Cololejeunea and the previously included Myriocoleopsis, are distinct among the Victorian Lejeuneaceae in lacking underleaves. In this respect they resemble Radulaceae, however, their placement in Lejeuneaceae and their close relationship to Colura and Diplasiolejeunea (Wilson et al. 2007; Yu et al. 2013) is confirmed by the production of a tuft of rhizoids for each lateral leaf on the stem, in the position where an underleaf would be expected. Colura and Diplasiolejeunea are distinct among the Victorian Lejeuneaceae for having an underleaf for each lateral leaf.

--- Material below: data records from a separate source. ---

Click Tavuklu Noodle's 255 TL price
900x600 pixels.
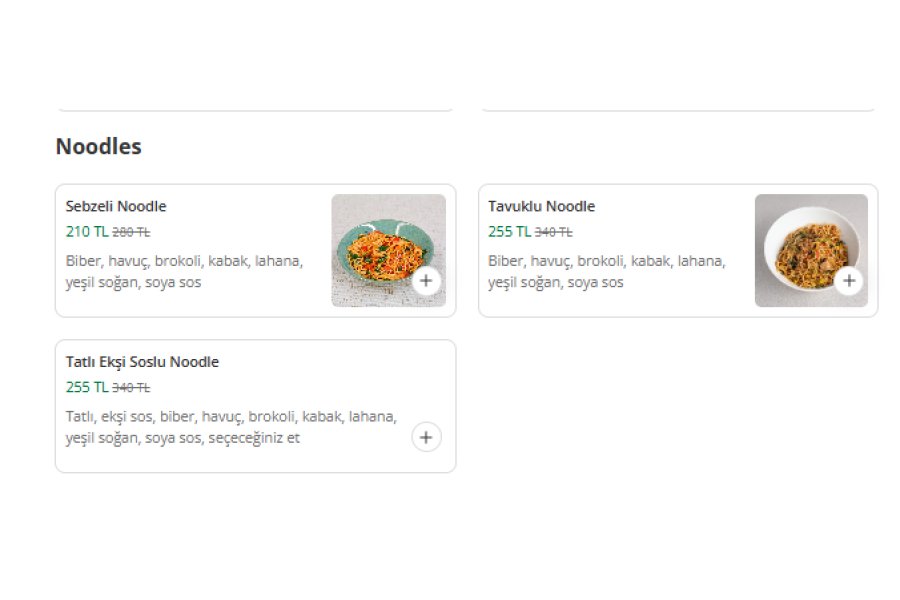(509, 231)
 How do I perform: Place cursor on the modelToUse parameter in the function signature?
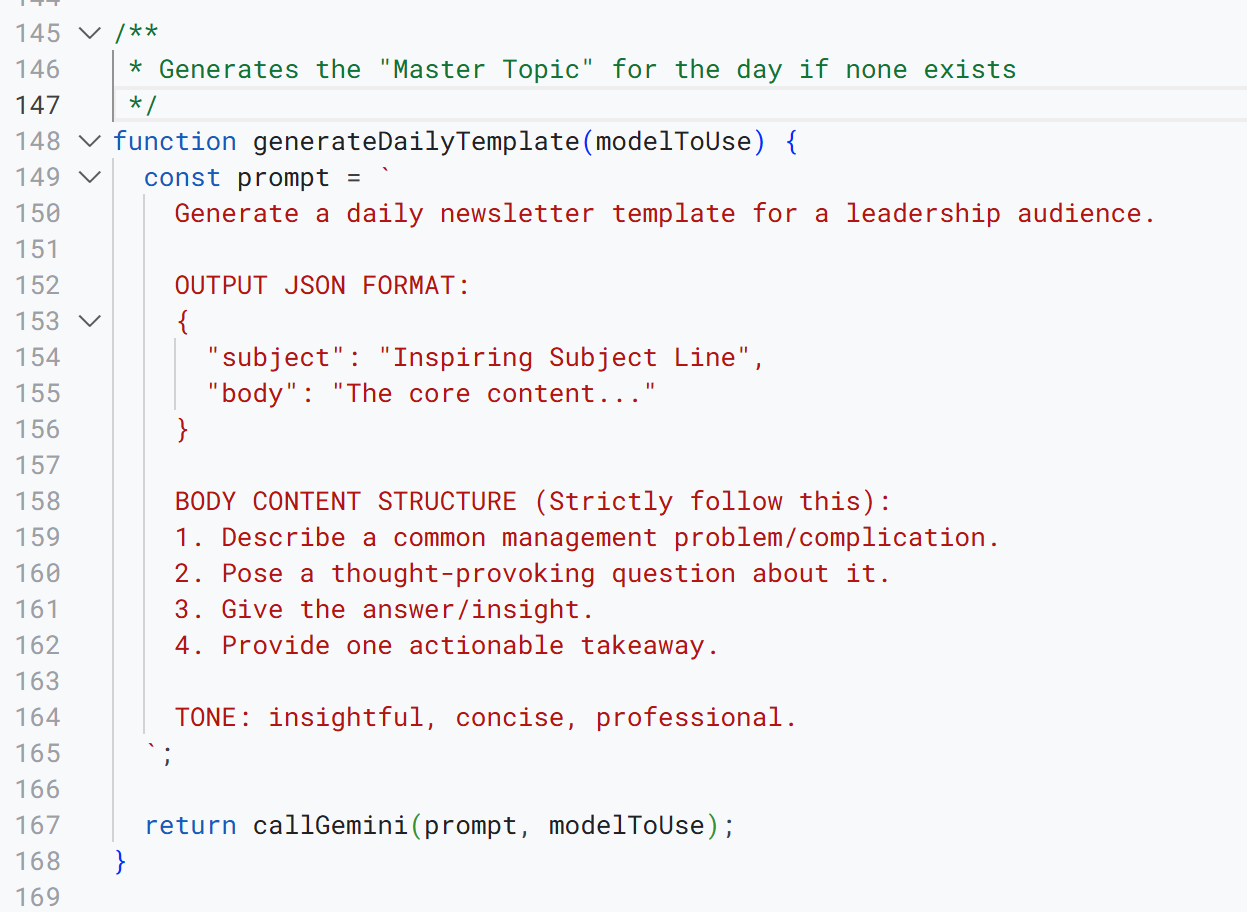click(x=673, y=142)
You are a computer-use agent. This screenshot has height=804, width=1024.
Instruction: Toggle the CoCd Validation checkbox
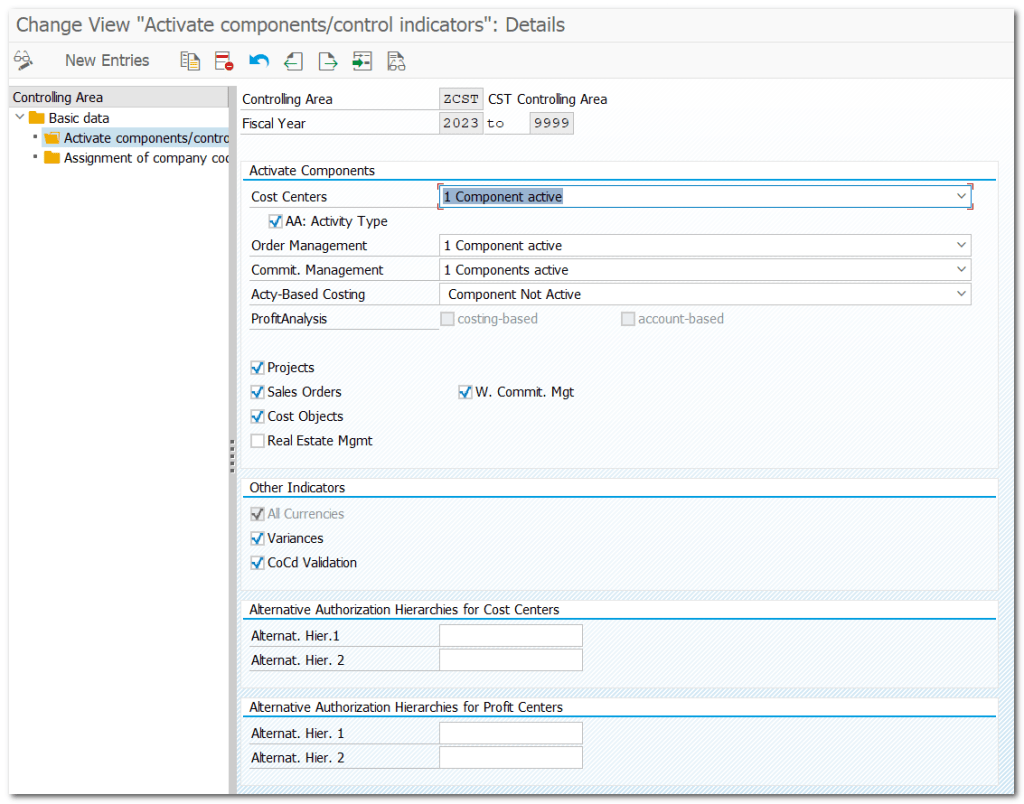pyautogui.click(x=258, y=563)
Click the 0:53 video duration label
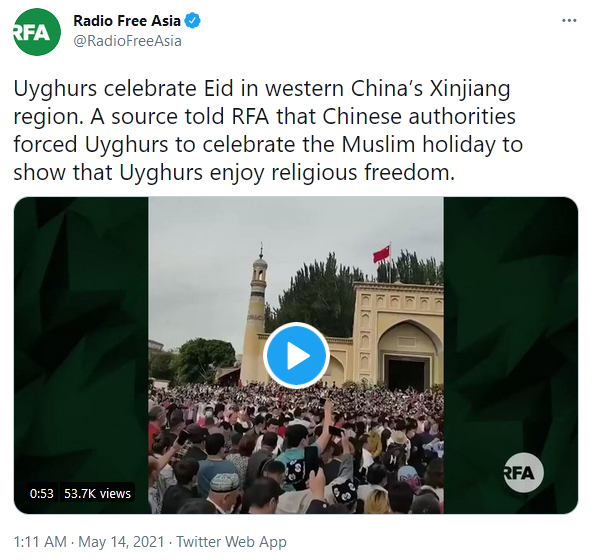 coord(42,493)
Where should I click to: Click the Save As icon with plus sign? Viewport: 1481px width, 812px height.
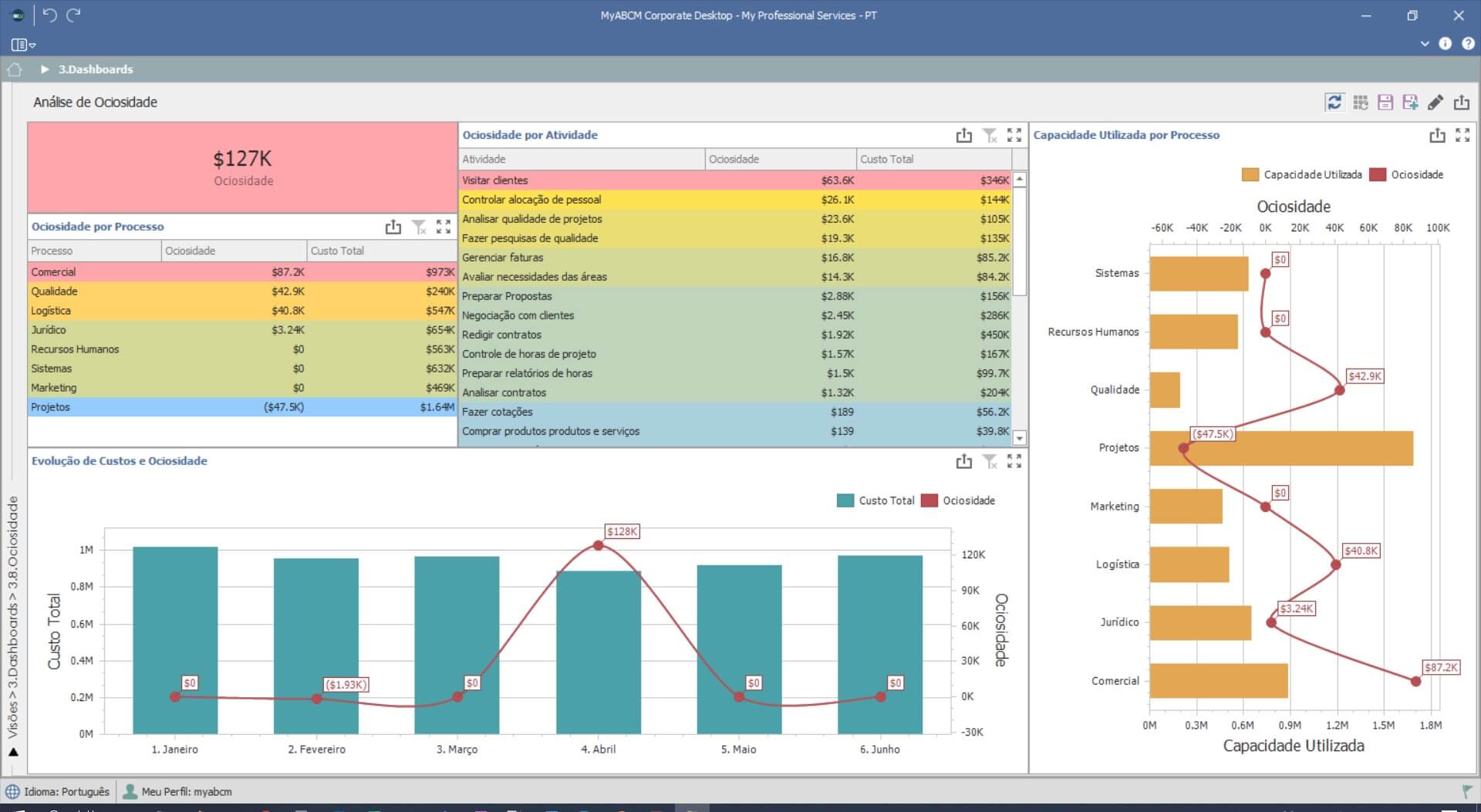[x=1410, y=102]
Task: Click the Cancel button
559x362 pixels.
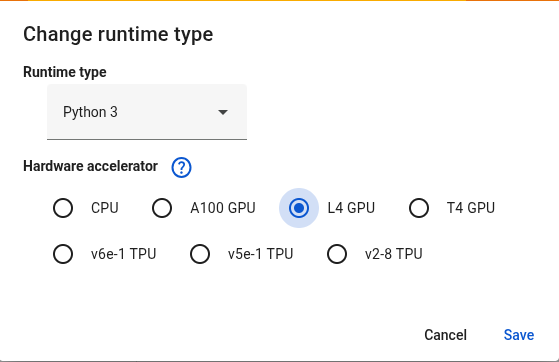Action: coord(445,335)
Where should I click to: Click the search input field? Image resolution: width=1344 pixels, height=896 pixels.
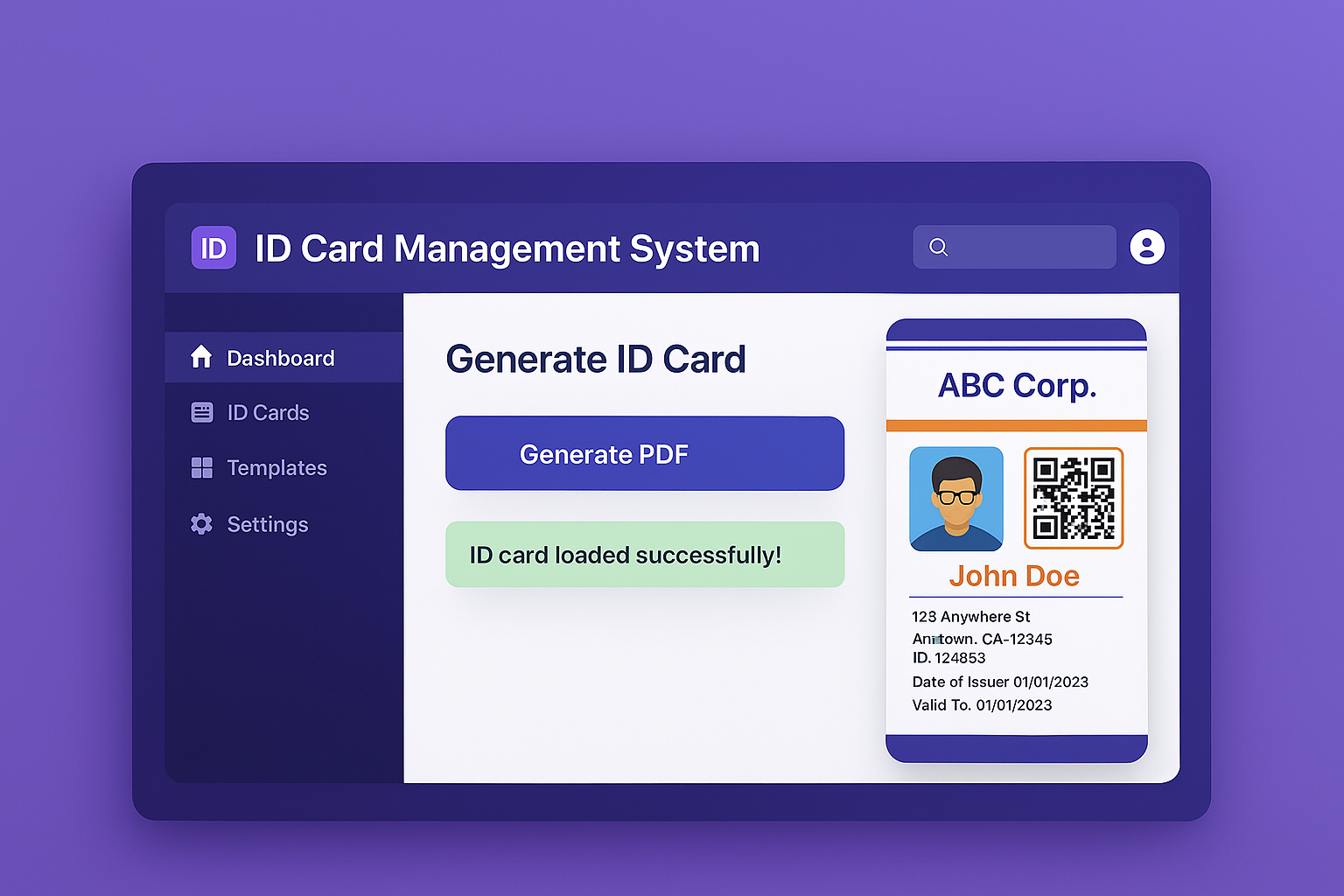(1014, 247)
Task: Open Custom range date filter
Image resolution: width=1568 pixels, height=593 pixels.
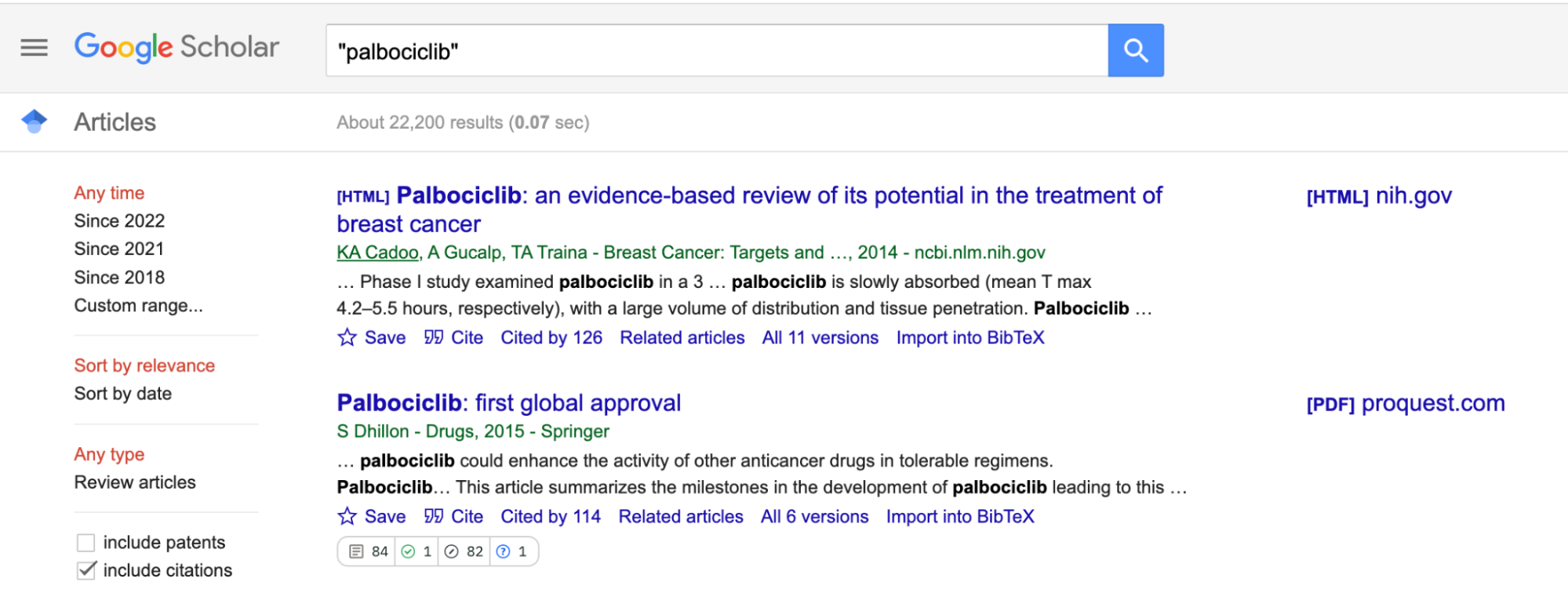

Rhizoids when produced are produced at the base of the underleaves, which results in a tuft of rhizoids for each lateral leaf as is observed in Cololejeunea and Myriocoleopsis. In contrast, Radulaceae produce rhizoids from the lobule.
A group of three species from Malesia and southeast Asia previously recognised in the segregate genus Chondriolejeunea, but placed in the Cololejeunea DNA lineage (Yu et al. 2013) bear structures on the abaxial stem that have been variously interpreted. Kis & Pocs (2001) interpreted these structures as underleaves due to their position on the stem and the production of rhizoid initials at their base. However, in many species of Cololejeunea the stylus appendage is well developed, approaches the appearance of these structures and can be similar in form to well-developed styli that are often present in Frullania species. The morphology of these structures more closely resembles a well-developed stylus than underleaves but are positioned where an underleaf would be expected rather than at the base of the leaf attachment where styli are located in other Cololejeunea. If these structures are indeed equivalent to styli rather than underleaves, Cololejeunea would be defined by the absence of underleaves.
Kis, G. & Pócs, T. (2001). What is Chondriolejeunea? Cryptogamie Bryologie 22: 237–246.
Yu, Y., Pócs, T., Schäfer-Verwimp, A., Heinrichs, J., Zhu, R.-L. & Schneider, H. (2013). Evidence for rampant homoplasy in the phylogeny of the epiphyllous liverwort genus Cololejeunea. Systematic Botany 38: 553–563.
Wilson, R., Gradstein, S.R., Schneider, H. & Heinrichs, J. (2007). Unravelling the phylogeny of Lejeuneaceae (Jungermanniopsida): Evidence for four main lineages. Molecular Phylogenetics and Evolution 43: 270–282.
Söderström, L., Hagborg, A., von Konrat, M., Bartholomew-Began, S., Bell, D., Briscoe, L., Brown, E., Cargill, D.C., Costa, D.P., Crandall-Stotler, B.J., Cooper, E.D., Dauphin, G., Engel, J.J., Feldberg, K., Glenny, D., Gradstein, S.R., He, X., Heinrichs, J., Hentschel, J., Ilkiu-Borges, A.L., Katagiri, T., Konstantinova, N.A., Larraín, J., Long, D.G., Nebel, M., Pócs, T., Puche, F., Reiner-Drehwald, E., Renner, M.A.M., Sass-Gyarmati, A., Schäfer-Verwimp, A., Moragues, J.S., Stotler, R.E., Sukkharak, P., Thiers, B.M., Uribe, J., Váňa, J., Villarreal, J.C., Wigginton, M., Zhang, L. & Zhu, R. (2016). World checklist of hornworts and liverworts. Phytokeys 59: 1–828.